Digital (Finally) Catches On in NYC
By STEVE DONOHUE -- Multichannel News, 4/23/2001
Although Time Warner Cable's New York City system is several months behind in its digital upgrade schedule, the MSO's flagship has exceeded the number of digital-cable subscribers it expected to sign up this year.
When the Gotham system introduced digital cable in February 2000, president Barry Rosenblum predicted 100,000 subscribers would take the digital package by the end of 2001. Last week, Rosenblum said the company has signed up 130,000 digital subscribers and 80,000 Road Runner cable-modem customers.
The system, the largest in the nation, counts 1.2 million subscribers in Manhattan, Brooklyn and Queens. Its digital-subscriber count makes for a penetration rate of about 11 percent in the 14 months since launch.
"We can barely keep up with demand," said Rosenblum. The system is adding 15,000 to 20,000 digital subscribers per month, he said.

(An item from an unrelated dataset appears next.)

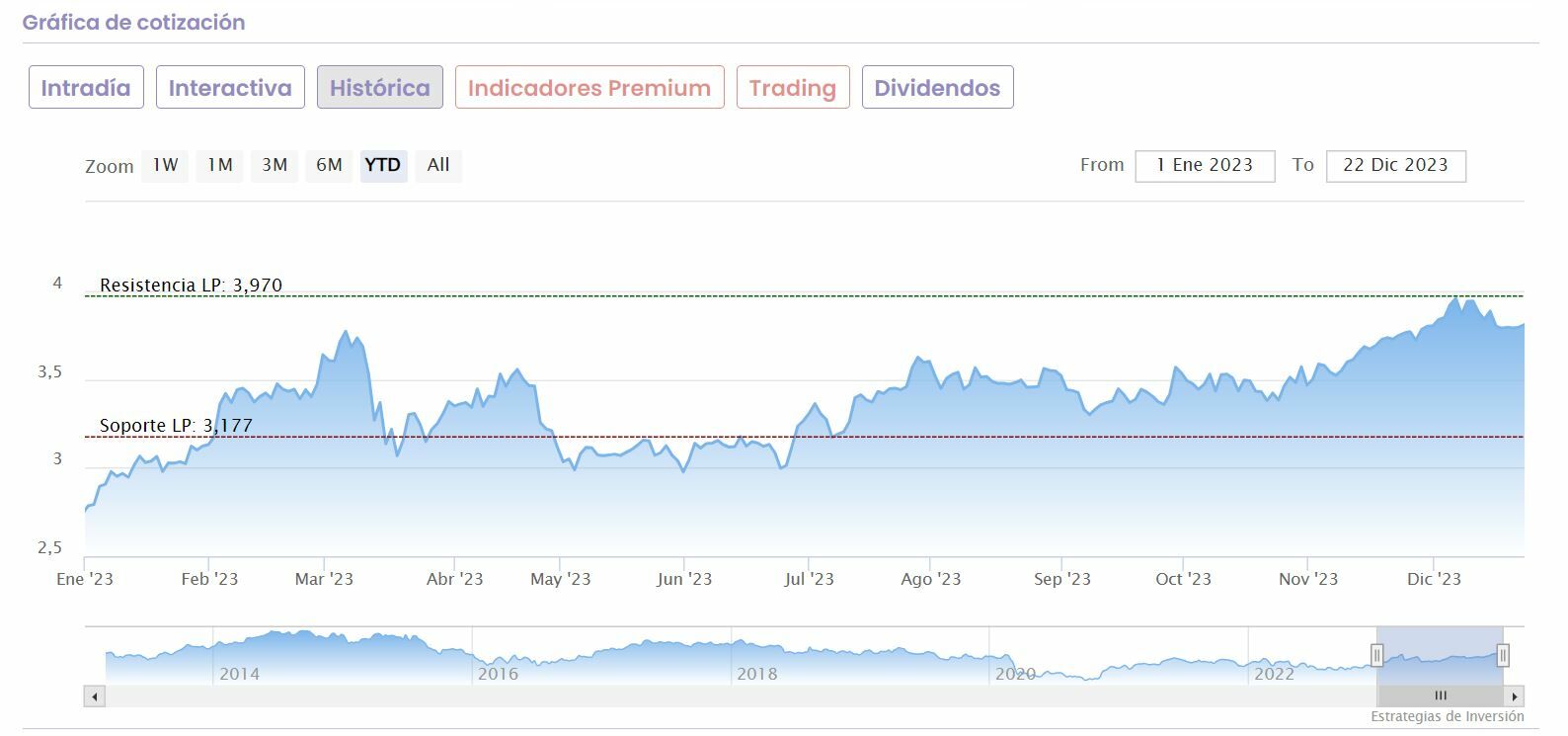Switch to the Intradía tab
Image resolution: width=1568 pixels, height=736 pixels.
[86, 88]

Initially, Time Warner said it would complete the digital upgrade in all of Manhattan and Queens by last fall, and that parts of Brooklyn would be the last areas to get digital this spring.

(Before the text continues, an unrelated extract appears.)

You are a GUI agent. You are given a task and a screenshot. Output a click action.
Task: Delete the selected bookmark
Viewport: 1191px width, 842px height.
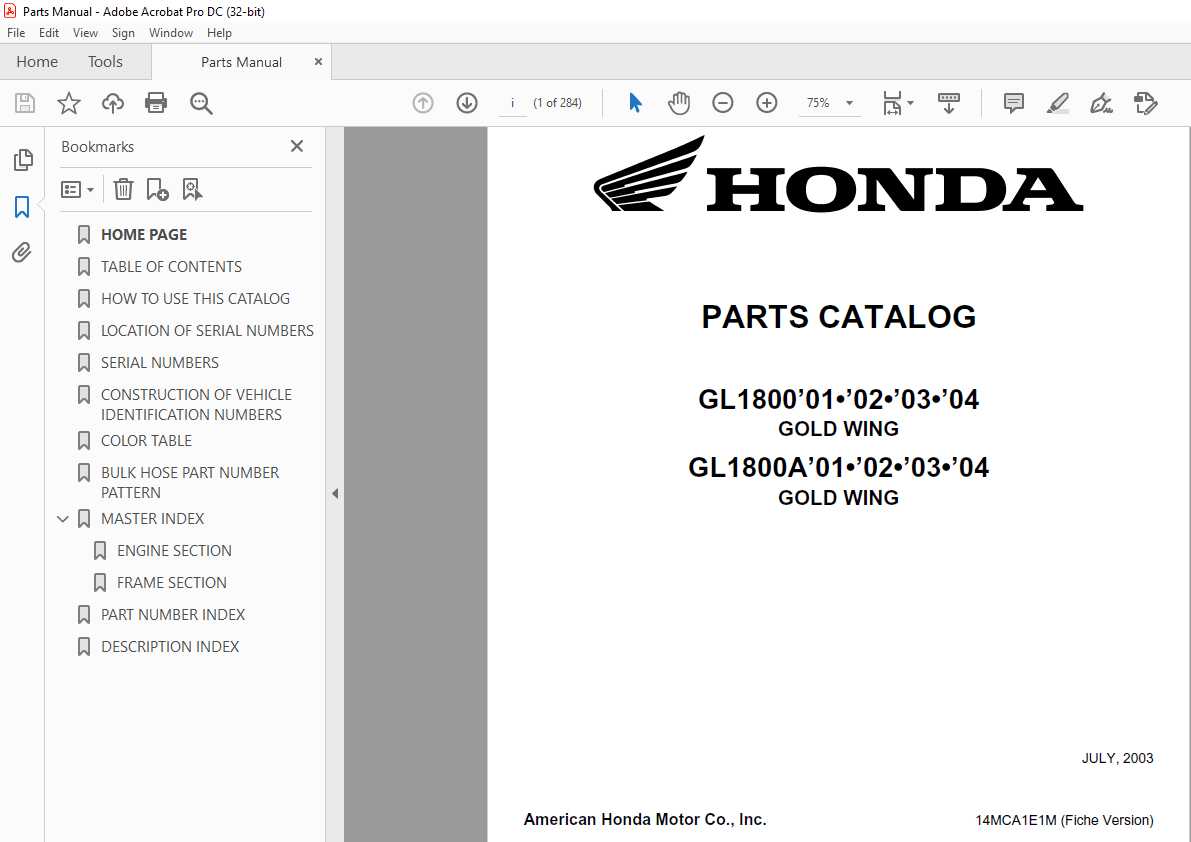(122, 189)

But much of Manhattan's Upper East Side and Harlem still aren't digital-ready, along with parts of the Upper West Side and lower Manhattan and about half of Brooklyn, according to a map on the company's Web site.
Rosenblum said that in Manhattan, it was hard to obtain permits to build the large hubs the digital product requires. He expects to complete the upgrade this summer, except for some buildings that "for one reason or another we aren't allowed to upgrade."
Subscribers pay $9.95 per month for dozens of digital- basic channels. At a minimum, that would generate an additional $1.3 million in monthly revenue.
Next year, the system expects to launch a video-on-demand service, Rosenblum said.
Time Warner competes head-to-head in parts of Manhattan and Queens with RCN Corp., which has wired 800 buildings in Manhattan. Only 30 percent of those buildings get the digital ResiLink package, with 200 channels of digital cable, local telephony and a cable modem, spokeswoman Nancy Bavec said. RCN wouldn't disclose its subscriber count in New York.
By year's end, RCN expects to offer ResliLink to 85 percent of its wired buildings in Manhattan, she added.